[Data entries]

• • • • •

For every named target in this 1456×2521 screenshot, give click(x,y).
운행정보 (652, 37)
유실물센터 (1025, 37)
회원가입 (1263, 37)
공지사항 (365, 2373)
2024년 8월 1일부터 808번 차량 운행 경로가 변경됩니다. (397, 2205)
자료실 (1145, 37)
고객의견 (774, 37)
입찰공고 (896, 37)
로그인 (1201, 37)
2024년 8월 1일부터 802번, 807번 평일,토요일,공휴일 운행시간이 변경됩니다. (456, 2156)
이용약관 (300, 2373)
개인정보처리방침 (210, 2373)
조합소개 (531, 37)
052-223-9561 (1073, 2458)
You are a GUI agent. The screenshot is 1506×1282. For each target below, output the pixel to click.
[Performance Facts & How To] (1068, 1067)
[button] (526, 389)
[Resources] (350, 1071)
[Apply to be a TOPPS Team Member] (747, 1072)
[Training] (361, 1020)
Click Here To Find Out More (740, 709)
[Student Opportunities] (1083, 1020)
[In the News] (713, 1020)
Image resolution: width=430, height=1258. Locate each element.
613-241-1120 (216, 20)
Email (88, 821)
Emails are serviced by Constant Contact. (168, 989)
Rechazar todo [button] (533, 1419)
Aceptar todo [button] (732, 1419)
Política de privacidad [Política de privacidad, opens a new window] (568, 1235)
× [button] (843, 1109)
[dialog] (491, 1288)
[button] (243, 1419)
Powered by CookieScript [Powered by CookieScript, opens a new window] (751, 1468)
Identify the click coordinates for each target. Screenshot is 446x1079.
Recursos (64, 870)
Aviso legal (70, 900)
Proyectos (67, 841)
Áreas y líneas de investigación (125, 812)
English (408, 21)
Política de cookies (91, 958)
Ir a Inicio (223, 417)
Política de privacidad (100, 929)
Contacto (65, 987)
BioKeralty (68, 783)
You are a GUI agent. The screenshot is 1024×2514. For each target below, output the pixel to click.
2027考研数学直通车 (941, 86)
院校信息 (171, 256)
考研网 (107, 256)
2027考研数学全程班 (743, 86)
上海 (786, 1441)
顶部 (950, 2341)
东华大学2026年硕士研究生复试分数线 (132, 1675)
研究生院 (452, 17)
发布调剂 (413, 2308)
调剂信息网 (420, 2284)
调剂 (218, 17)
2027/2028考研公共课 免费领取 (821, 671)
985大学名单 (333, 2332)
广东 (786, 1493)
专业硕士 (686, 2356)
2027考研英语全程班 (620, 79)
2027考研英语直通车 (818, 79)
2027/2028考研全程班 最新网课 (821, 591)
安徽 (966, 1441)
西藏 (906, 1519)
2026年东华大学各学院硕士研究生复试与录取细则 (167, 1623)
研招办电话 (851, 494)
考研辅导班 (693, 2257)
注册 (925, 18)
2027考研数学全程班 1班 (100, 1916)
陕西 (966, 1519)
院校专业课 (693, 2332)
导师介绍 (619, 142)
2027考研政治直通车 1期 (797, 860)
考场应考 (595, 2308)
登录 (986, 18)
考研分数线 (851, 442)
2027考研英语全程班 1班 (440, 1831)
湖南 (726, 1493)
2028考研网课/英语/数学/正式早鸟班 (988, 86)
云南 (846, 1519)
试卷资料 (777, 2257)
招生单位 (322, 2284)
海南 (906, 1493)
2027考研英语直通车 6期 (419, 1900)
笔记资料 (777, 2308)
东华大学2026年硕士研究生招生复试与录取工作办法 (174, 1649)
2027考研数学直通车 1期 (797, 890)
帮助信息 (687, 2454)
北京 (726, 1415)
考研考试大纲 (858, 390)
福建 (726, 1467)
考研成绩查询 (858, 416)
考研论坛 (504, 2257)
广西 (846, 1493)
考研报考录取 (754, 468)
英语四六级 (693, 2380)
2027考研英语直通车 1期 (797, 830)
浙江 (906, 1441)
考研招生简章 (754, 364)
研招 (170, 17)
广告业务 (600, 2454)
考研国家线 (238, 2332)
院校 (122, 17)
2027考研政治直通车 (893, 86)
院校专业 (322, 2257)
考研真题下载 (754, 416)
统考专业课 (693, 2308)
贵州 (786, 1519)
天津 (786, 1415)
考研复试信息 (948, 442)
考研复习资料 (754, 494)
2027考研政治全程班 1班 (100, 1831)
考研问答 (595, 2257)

• • • • •

*GOAL OF THE EXERCISE*
Convert every line of the listing above into a Markdown table with two columns, Row and Listing line. Skip any blank lines.

*THE RESPONSE*
| Row | Listing line |
|---|---|
| 1 | For every named target in this 1456×2521 screenshot, give click(x,y). |
| 2 | 운행정보 (652, 37) |
| 3 | 유실물센터 (1025, 37) |
| 4 | 회원가입 (1263, 37) |
| 5 | 공지사항 (365, 2373) |
| 6 | 2024년 8월 1일부터 808번 차량 운행 경로가 변경됩니다. (397, 2205) |
| 7 | 자료실 (1145, 37) |
| 8 | 고객의견 (774, 37) |
| 9 | 입찰공고 (896, 37) |
| 10 | 로그인 (1201, 37) |
| 11 | 2024년 8월 1일부터 802번, 807번 평일,토요일,공휴일 운행시간이 변경됩니다. (456, 2156) |
| 12 | 이용약관 (300, 2373) |
| 13 | 개인정보처리방침 (210, 2373) |
| 14 | 조합소개 (531, 37) |
| 15 | 052-223-9561 (1073, 2458) |
| 16 | You are a GUI agent. The screenshot is 1506×1282. For each target below, output the pixel to click. |
| 17 | [Performance Facts & How To] (1068, 1067) |
| 18 | [button] (526, 389) |
| 19 | [Resources] (350, 1071) |
| 20 | [Apply to be a TOPPS Team Member] (747, 1072) |
| 21 | [Training] (361, 1020) |
| 22 | Click Here To Find Out More (740, 709) |
| 23 | [Student Opportunities] (1083, 1020) |
| 24 | [In the News] (713, 1020) |
| 25 | Image resolution: width=430, height=1258. Locate each element. |
| 26 | 613-241-1120 (216, 20) |
| 27 | Email (88, 821) |
| 28 | Emails are serviced by Constant Contact. (168, 989) |
| 29 | Rechazar todo [button] (533, 1419) |
| 30 | Aceptar todo [button] (732, 1419) |
| 31 | Política de privacidad [Política de privacidad, opens a new window] (568, 1235) |
| 32 | × [button] (843, 1109) |
| 33 | [dialog] (491, 1288) |
| 34 | [button] (243, 1419) |
| 35 | Powered by CookieScript [Powered by CookieScript, opens a new window] (751, 1468) |
| 36 | Identify the click coordinates for each target. Screenshot is 446x1079. |
| 37 | Recursos (64, 870) |
| 38 | Aviso legal (70, 900) |
| 39 | Proyectos (67, 841) |
| 40 | Áreas y líneas de investigación (125, 812) |
| 41 | English (408, 21) |
| 42 | Política de cookies (91, 958) |
| 43 | Ir a Inicio (223, 417) |
| 44 | Política de privacidad (100, 929) |
| 45 | Contacto (65, 987) |
| 46 | BioKeralty (68, 783) |
| 47 | You are a GUI agent. The screenshot is 1024×2514. For each target below, output the pixel to click. |
| 48 | 2027考研数学直通车 (941, 86) |
| 49 | 院校信息 (171, 256) |
| 50 | 考研网 (107, 256) |
| 51 | 2027考研数学全程班 (743, 86) |
| 52 | 上海 (786, 1441) |
| 53 | 顶部 (950, 2341) |
| 54 | 东华大学2026年硕士研究生复试分数线 (132, 1675) |
| 55 | 研究生院 (452, 17) |
| 56 | 发布调剂 (413, 2308) |
| 57 | 调剂信息网 (420, 2284) |
| 58 | 调剂 (218, 17) |
| 59 | 2027/2028考研公共课 免费领取 (821, 671) |
| 60 | 985大学名单 (333, 2332) |
| 61 | 广东 (786, 1493) |
| 62 | 专业硕士 (686, 2356) |
| 63 | 2027考研英语全程班 (620, 79) |
| 64 | 2027考研英语直通车 (818, 79) |
| 65 | 2027/2028考研全程班 最新网课 (821, 591) |
| 66 | 安徽 (966, 1441) |
| 67 | 西藏 (906, 1519) |
| 68 | 2026年东华大学各学院硕士研究生复试与录取细则 (167, 1623) |
| 69 | 研招办电话 (851, 494) |
| 70 | 考研辅导班 (693, 2257) |
| 71 | 注册 (925, 18) |
| 72 | 2027考研数学全程班 1班 (100, 1916) |
| 73 | 陕西 (966, 1519) |
| 74 | 院校专业课 (693, 2332) |
| 75 | 导师介绍 (619, 142) |
| 76 | 2027考研政治直通车 1期 (797, 860) |
| 77 | 考场应考 (595, 2308) |
| 78 | 登录 (986, 18) |
| 79 | 考研分数线 (851, 442) |
| 80 | 2027考研英语全程班 1班 (440, 1831) |
| 81 | 湖南 (726, 1493) |
| 82 | 2028考研网课/英语/数学/正式早鸟班 (988, 86) |
| 83 | 云南 (846, 1519) |
| 84 | 试卷资料 (777, 2257) |
| 85 | 招生单位 (322, 2284) |
| 86 | 海南 (906, 1493) |
| 87 | 2027考研英语直通车 6期 (419, 1900) |
| 88 | 笔记资料 (777, 2308) |
| 89 | 东华大学2026年硕士研究生招生复试与录取工作办法 (174, 1649) |
| 90 | 2027考研数学直通车 1期 (797, 890) |
| 91 | 帮助信息 (687, 2454) |
| 92 | 北京 (726, 1415) |
| 93 | 考研考试大纲 (858, 390) |
| 94 | 福建 (726, 1467) |
| 95 | 考研成绩查询 (858, 416) |
| 96 | 考研论坛 (504, 2257) |
| 97 | 广西 (846, 1493) |
| 98 | 考研报考录取 (754, 468) |
| 99 | 英语四六级 (693, 2380) |
| 100 | 2027考研英语直通车 1期 (797, 830) |
| 101 | 浙江 (906, 1441) |
| 102 | 考研招生简章 (754, 364) |
| 103 | 研招 (170, 17) |
| 104 | 广告业务 (600, 2454) |
| 105 | 考研国家线 (238, 2332) |
| 106 | 院校 (122, 17) |
| 107 | 2027考研政治直通车 (893, 86) |
| 108 | 院校专业 (322, 2257) |
| 109 | 考研真题下载 (754, 416) |
| 110 | 统考专业课 (693, 2308) |
| 111 | 贵州 (786, 1519) |
| 112 | 天津 (786, 1415) |
| 113 | 考研复试信息 (948, 442) |
| 114 | 考研复习资料 (754, 494) |
| 115 | 2027考研政治全程班 1班 (100, 1831) |
| 116 | 考研问答 (595, 2257) |